Dopo l’attentato di Manchester e i fatti di Torino, Venezia quindi non rischia e si dota di misure di sicurezza speciali per un evento, quello del Redentore, che prevede ogni anno una grande affluenza di pubblico. Una festa nata nel 1575, dove l’Italia fu investita da una tremenda epidemia di peste che dilagò per la città di Venezia per quasi due anni, mietendo quasi cinquantamila vittime.

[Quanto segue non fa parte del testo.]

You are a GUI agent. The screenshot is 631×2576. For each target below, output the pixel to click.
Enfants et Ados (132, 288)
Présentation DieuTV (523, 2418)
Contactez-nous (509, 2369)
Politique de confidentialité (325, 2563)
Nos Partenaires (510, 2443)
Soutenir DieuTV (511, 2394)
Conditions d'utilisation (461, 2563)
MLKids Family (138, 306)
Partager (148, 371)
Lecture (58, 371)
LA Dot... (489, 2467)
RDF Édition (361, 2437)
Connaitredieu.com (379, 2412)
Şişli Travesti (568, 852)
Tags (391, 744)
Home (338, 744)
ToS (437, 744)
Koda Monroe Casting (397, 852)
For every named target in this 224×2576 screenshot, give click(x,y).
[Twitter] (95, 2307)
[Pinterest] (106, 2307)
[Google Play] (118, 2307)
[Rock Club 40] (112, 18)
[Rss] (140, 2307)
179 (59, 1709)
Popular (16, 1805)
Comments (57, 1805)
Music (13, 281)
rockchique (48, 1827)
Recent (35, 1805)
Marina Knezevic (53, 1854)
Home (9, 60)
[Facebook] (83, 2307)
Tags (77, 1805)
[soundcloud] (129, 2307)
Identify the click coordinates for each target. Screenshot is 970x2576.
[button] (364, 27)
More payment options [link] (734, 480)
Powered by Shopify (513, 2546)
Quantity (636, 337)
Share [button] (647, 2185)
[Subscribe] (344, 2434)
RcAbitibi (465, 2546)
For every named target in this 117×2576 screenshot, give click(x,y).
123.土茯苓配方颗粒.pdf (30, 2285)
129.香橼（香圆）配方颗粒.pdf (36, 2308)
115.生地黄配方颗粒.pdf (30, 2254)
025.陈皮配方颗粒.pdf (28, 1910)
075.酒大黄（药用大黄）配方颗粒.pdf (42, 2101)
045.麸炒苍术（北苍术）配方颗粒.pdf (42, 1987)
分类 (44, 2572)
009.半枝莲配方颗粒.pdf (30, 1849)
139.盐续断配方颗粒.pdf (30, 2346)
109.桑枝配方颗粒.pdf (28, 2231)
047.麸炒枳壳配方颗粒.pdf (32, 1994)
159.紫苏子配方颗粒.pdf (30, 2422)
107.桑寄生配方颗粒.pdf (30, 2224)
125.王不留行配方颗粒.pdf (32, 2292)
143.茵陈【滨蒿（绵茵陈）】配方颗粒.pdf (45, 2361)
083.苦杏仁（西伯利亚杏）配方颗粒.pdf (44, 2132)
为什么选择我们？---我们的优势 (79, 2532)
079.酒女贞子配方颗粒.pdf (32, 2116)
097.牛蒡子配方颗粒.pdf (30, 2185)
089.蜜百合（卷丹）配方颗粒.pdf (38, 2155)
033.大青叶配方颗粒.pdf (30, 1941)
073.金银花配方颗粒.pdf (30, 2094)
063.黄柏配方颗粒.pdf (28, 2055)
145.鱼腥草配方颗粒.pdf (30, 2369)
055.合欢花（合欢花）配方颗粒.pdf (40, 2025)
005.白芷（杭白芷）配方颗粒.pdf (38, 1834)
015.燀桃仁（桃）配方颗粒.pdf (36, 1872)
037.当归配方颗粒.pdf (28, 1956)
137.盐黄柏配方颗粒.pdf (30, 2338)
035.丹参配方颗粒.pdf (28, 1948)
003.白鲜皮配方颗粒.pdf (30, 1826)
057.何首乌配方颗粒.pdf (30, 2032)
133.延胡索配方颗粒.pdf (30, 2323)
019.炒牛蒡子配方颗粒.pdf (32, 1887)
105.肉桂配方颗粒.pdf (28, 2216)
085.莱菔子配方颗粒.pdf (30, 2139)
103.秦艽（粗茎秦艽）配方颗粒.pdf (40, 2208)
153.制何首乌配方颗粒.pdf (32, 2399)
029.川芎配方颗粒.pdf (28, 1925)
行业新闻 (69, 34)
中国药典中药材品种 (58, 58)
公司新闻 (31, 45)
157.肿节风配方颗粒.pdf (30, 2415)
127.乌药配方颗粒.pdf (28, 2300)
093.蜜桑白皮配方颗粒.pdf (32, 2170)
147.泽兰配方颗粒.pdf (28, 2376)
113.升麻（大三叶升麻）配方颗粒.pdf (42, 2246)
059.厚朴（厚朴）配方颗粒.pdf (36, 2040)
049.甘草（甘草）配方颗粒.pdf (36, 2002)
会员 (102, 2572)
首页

A seguito di altre epidemie analoghe scoppiate in epoche precedenti il Governo Veneziano, attraverso i Provveditori alla Sanità, aveva già fatto costruire due Lazzaretti (Lazzaretto Nuovo e Lazzaretto Vecchio) in un’isola della Laguna, nel 1423 e nel 1468 ma durante l’epidemia del 1575 i due ricoveri erano talmente sovraccarichi che il Senato decretò che potessero sostare vicino all’isola delle grandi barche contenenti gli ammalati non ricoverabili nei lazzaretti. Nel frattempo tutti i mendicati della città venivano arrestati perché erano gli individui più soggetti a contrarre il morbo a causa delle lor precarie condizioni igieniche. Anche loro vennero caricati su quasi duemila barche ancorate vicino ai Lazzaretti. Un altro ricovero utilizzato fu la Chiesa della Madonna dell’Orto.

In città si inceneriva ogni cosa potesse avere avuto contatto con i malati, si purificava l’aria bruciando del ginepro che arrivava apposta dall’Istria e dalla Dalmazia, si obbligavano gli abitanti a restare chiusi in casa per otto giorni chiudendo i sestieri. Ma tutto fu inutile. Non sapendo più cosa fare il doge esortò il popolo a pregare e deliberò la costruzione di un tempio votivo dedicato al Redentore non appena la pestilenza fosse terminata. Il Governo affidò l’incarico ad Andrea Palladio.

La sede scelta fu l’isola della Giudecca e la prima pietra fu posta il 3 maggio del 1577. La fine del morbo fu annunziata nel luglio dello stessa anno nella Basilica di San Marco e si decretò che la terza domenica di luglio fosse per sempre dedicata alla visita del tempio del Redentore.

 

 

Si costruì allora un ponte di barche da Piazza San Marco alla Giudecca per far passare la processione e il popolo al seguito e così per ogni anno a venire. Diventò così la Sagra del Redentore o il Redentor, dove famiglie intere del popolo o della nobiltà e gruppi di amici restavano alla Giudecca a mangiare, bere e fare festa, tutti assieme e per tutta la notte. Alle 23.30 inizia il gioco pirotecnico. Il ponte di barche viene costruito ancora oggi, inizia dalle Zattere e, attraversando il canale della Giudecca, arriva proprio davanti al Tempio del Redentore. La festa si svolge tuttora.  Il ponte di barche viene costruito ancora oggi, inizia dalle Zattere e, attraversando il canale della Giudecca, arriva proprio davanti al Tempio del Redentore.